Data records
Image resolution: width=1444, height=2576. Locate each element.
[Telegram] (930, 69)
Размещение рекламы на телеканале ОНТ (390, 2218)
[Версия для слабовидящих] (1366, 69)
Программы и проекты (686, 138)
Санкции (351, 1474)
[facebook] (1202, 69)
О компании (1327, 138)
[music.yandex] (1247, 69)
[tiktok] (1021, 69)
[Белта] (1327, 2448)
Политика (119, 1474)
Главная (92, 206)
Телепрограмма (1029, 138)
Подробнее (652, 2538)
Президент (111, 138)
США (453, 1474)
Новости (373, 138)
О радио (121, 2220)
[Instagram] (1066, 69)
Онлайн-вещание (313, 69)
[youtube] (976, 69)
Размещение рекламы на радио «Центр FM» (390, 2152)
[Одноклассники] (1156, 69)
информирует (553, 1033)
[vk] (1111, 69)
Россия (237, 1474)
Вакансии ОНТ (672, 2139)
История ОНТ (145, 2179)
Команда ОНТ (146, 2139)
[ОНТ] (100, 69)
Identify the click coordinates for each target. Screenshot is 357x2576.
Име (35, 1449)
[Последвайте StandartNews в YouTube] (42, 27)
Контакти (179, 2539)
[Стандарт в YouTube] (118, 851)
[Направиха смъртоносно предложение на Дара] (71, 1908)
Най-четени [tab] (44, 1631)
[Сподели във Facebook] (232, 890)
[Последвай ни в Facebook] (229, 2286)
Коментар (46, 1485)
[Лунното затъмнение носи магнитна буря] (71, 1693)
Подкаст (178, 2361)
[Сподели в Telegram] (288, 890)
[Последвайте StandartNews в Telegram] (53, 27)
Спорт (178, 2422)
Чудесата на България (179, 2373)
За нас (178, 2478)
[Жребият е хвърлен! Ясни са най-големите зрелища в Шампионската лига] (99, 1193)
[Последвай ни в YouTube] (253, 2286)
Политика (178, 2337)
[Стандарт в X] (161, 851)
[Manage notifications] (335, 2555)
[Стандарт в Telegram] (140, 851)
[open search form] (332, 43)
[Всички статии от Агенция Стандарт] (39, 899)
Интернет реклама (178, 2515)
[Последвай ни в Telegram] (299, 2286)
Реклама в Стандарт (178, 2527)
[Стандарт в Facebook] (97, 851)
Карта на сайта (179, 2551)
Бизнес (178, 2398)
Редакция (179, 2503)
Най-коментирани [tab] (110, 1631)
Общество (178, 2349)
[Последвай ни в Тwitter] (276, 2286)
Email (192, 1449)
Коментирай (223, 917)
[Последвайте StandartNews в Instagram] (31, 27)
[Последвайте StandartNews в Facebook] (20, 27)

:: TASK ITEM ::
For this exercise, retype each entry from above exactly as it stands.

:: TASK ANSWER ::
Image resolution: width=1444, height=2576. Locate each element.
[Telegram] (930, 69)
Размещение рекламы на телеканале ОНТ (390, 2218)
[Версия для слабовидящих] (1366, 69)
Программы и проекты (686, 138)
Санкции (351, 1474)
[facebook] (1202, 69)
О компании (1327, 138)
[music.yandex] (1247, 69)
[tiktok] (1021, 69)
[Белта] (1327, 2448)
Политика (119, 1474)
Главная (92, 206)
Телепрограмма (1029, 138)
Подробнее (652, 2538)
Президент (111, 138)
США (453, 1474)
Новости (373, 138)
О радио (121, 2220)
[Instagram] (1066, 69)
Онлайн-вещание (313, 69)
[youtube] (976, 69)
Размещение рекламы на радио «Центр FM» (390, 2152)
[Одноклассники] (1156, 69)
информирует (553, 1033)
[vk] (1111, 69)
Россия (237, 1474)
Вакансии ОНТ (672, 2139)
История ОНТ (145, 2179)
Команда ОНТ (146, 2139)
[ОНТ] (100, 69)
Identify the click coordinates for each target. Screenshot is 357x2576.
Име (35, 1449)
[Последвайте StandartNews в YouTube] (42, 27)
Контакти (179, 2539)
[Стандарт в YouTube] (118, 851)
[Направиха смъртоносно предложение на Дара] (71, 1908)
Най-четени [tab] (44, 1631)
[Сподели във Facebook] (232, 890)
[Последвай ни в Facebook] (229, 2286)
Коментар (46, 1485)
[Лунното затъмнение носи магнитна буря] (71, 1693)
Подкаст (178, 2361)
[Сподели в Telegram] (288, 890)
[Последвайте StandartNews в Telegram] (53, 27)
Спорт (178, 2422)
Чудесата на България (179, 2373)
За нас (178, 2478)
[Жребият е хвърлен! Ясни са най-големите зрелища в Шампионската лига] (99, 1193)
[Последвай ни в YouTube] (253, 2286)
Политика (178, 2337)
[Стандарт в X] (161, 851)
[Manage notifications] (335, 2555)
[Стандарт в Telegram] (140, 851)
[open search form] (332, 43)
[Всички статии от Агенция Стандарт] (39, 899)
Интернет реклама (178, 2515)
[Последвай ни в Telegram] (299, 2286)
Реклама в Стандарт (178, 2527)
[Стандарт в Facebook] (97, 851)
Карта на сайта (179, 2551)
Бизнес (178, 2398)
Редакция (179, 2503)
Най-коментирани [tab] (110, 1631)
Общество (178, 2349)
[Последвай ни в Тwitter] (276, 2286)
Email (192, 1449)
Коментирай (223, 917)
[Последвайте StandartNews в Instagram] (31, 27)
[Последвайте StandartNews в Facebook] (20, 27)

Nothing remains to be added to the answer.